DIM_X = ARGV.shift.to_i

DIM_Y = ARGV.shift.to_i

###Main function###

# Check whether we’re at the goal, otherwise take one step to

# the right and left.

# Calls itself recursively until the goal is reached.

def take_one_step(state=initialize_state,solutions=[],&block)

if solution?(state)

yield state

else

if can_step_right?(state)

step_right(state)

take_one_step(state,solutions,&block)

undo_step_right(state)

end

if can_step_down?(state)

step_down(state)

take_one_step(state,solutions,&block)

undo_step_down(state)

end

end

solutions

end

###Helper functions###

# We start out at the top-left corner.

def initialize_state

{

:POS_X => 1,

:POS_Y => 1,

:GOAL_X => DIM_X,

:GOAL_Y => DIM_Y,

:STEPS => 0,

:PATH => []

}

end

# Take a step to the right, updating the state accordingly.

def step_right(state)

state[:POS_X] += 1

state[:STEPS] += 1

state[:PATH] << :right

end

# Undo the step to the right, ie. reset the state hash.

def undo_step_right(state)

state[:POS_X] -= 1

state[:STEPS] -= 1

state[:PATH].pop

end

# Take a step down, updating the state accordingly.

def step_down(state)

state[:POS_Y] += 1

state[:STEPS] += 1

state[:PATH] << :down

end

# Undo the step down, ie. reset the state hash.

def undo_step_down(state)

state[:POS_Y] -= 1

state[:STEPS] -= 1

state[:PATH].pop

end

# # Are we allowed to step right? You can add custom restrictions here.

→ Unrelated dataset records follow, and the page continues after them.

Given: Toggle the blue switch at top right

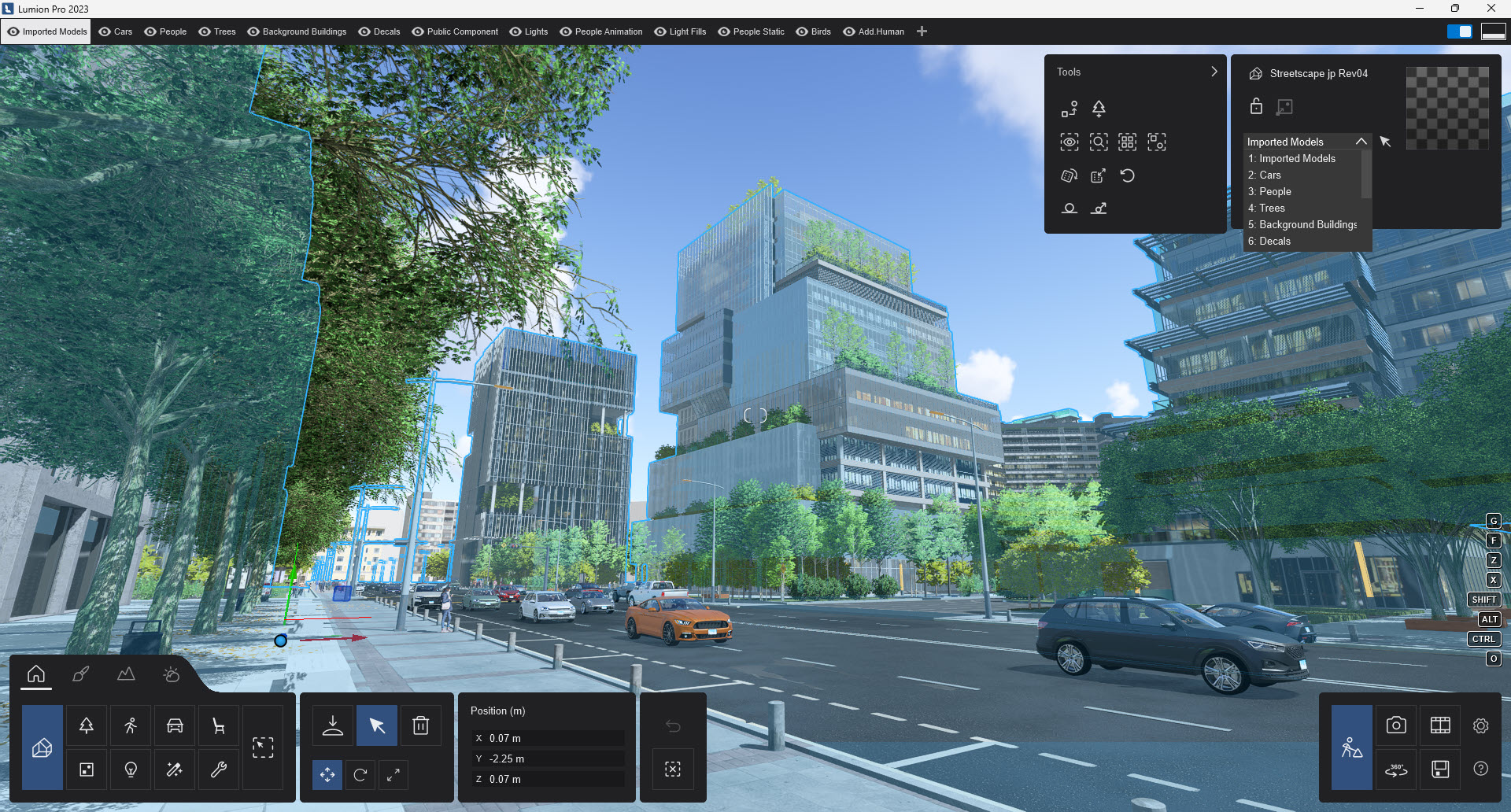Looking at the screenshot, I should (1460, 31).
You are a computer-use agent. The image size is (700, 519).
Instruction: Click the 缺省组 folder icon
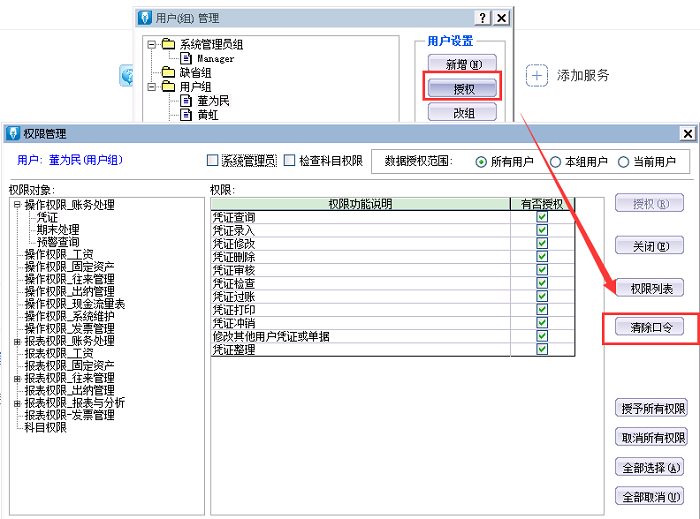[x=168, y=73]
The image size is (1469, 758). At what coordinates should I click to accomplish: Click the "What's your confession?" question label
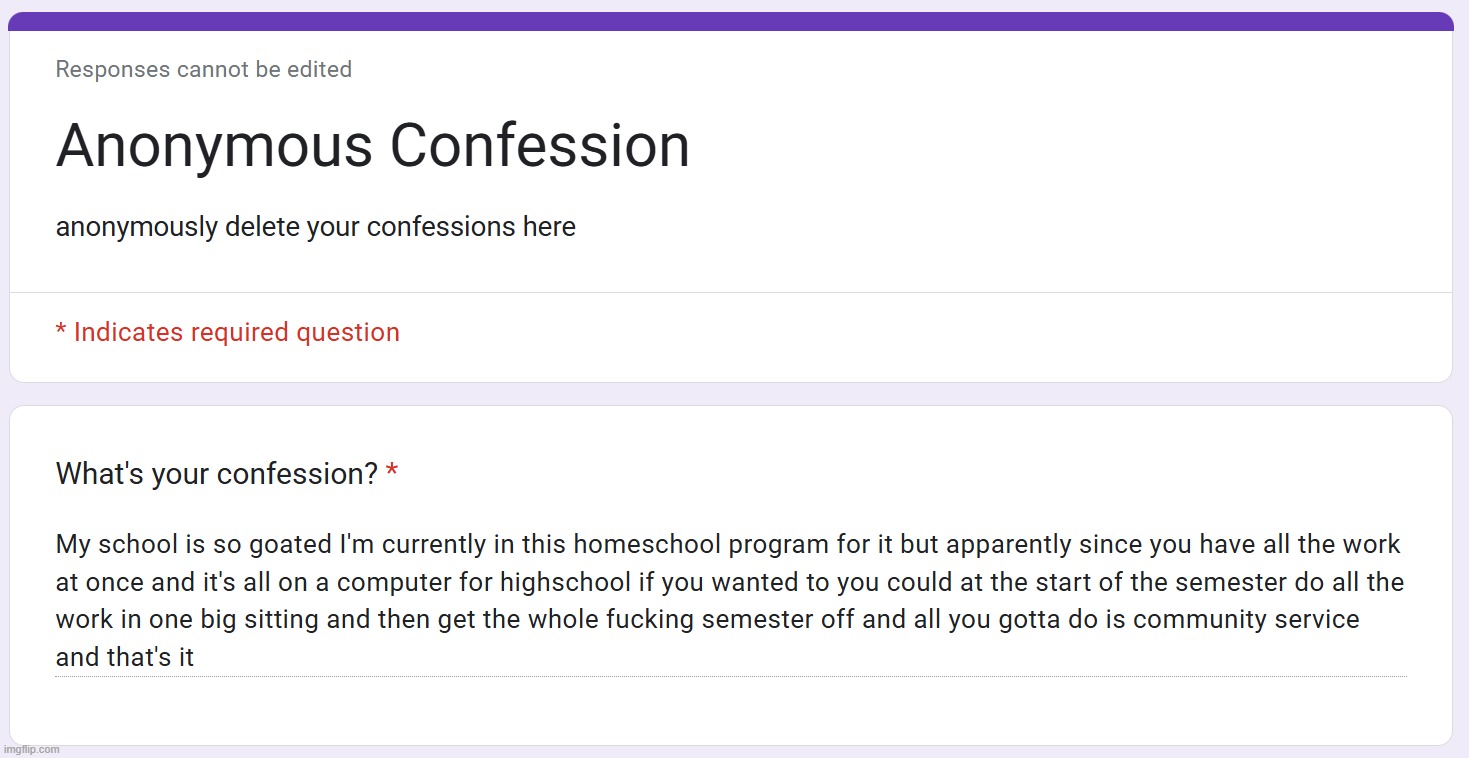pyautogui.click(x=216, y=473)
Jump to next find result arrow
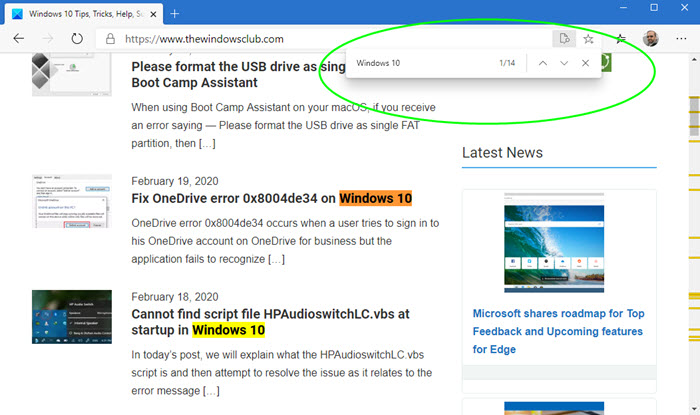 564,63
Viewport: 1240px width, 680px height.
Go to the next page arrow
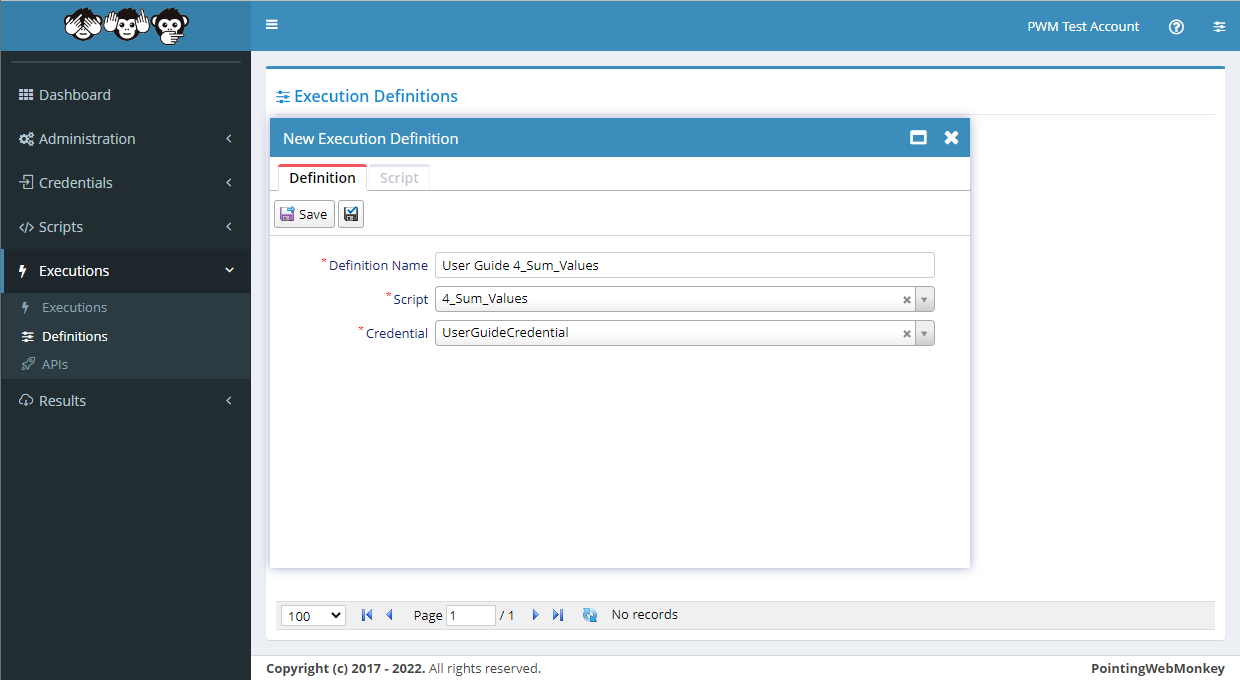536,615
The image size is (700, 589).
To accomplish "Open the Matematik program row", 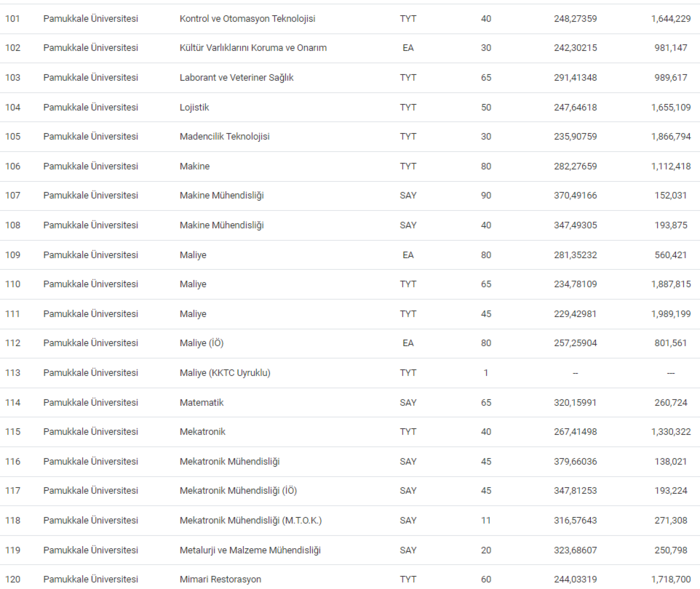I will (x=201, y=402).
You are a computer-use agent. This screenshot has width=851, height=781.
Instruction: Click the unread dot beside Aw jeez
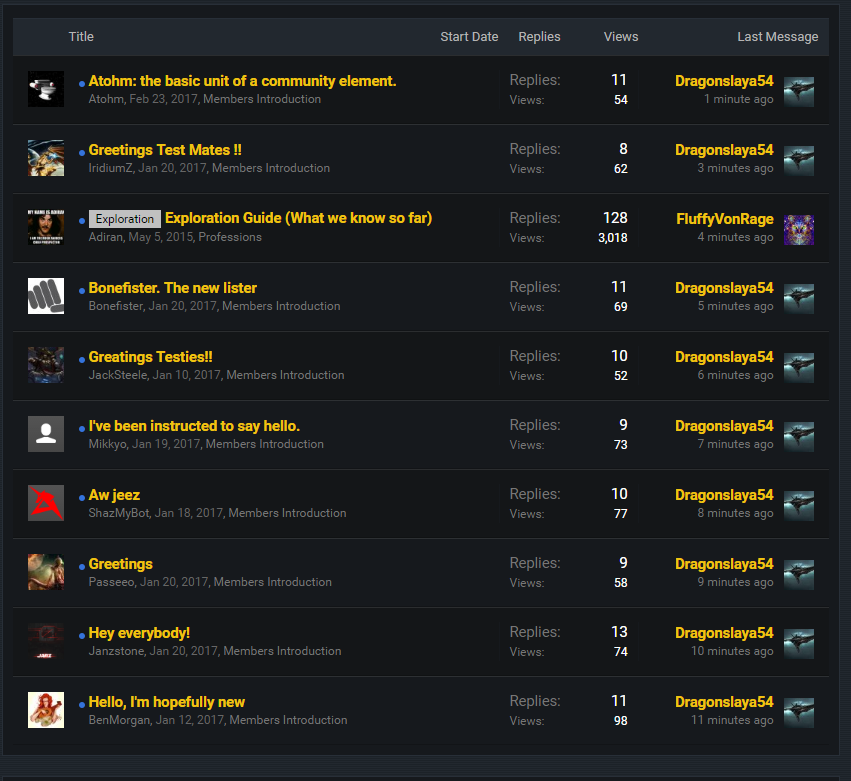(x=82, y=497)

def can_step_right?(state)

state[:POS_X] < state[:GOAL_X]

end

# Are we allowed to step down? You can add custom restrictions here.

def can_step_down?(state)

state[:POS_Y] < state[:GOAL_Y]

end

# Is this state a solution, ie. are we at the goal?

def solution?(state)

state[:POS_X] == state[:GOAL_X] && state[:POS_Y] == state[:GOAL_Y]

end

###MAIN###

# Call the recursive function and print the result.

i = 0

take_one_step do |sol|

p sol

i += 1

end

puts “found #{i} solution(s)”

For a grid of size 14x14 I’m getting (after removing the print statement

for every solution) 10_400_600 solutions in 30 seconds on my machine.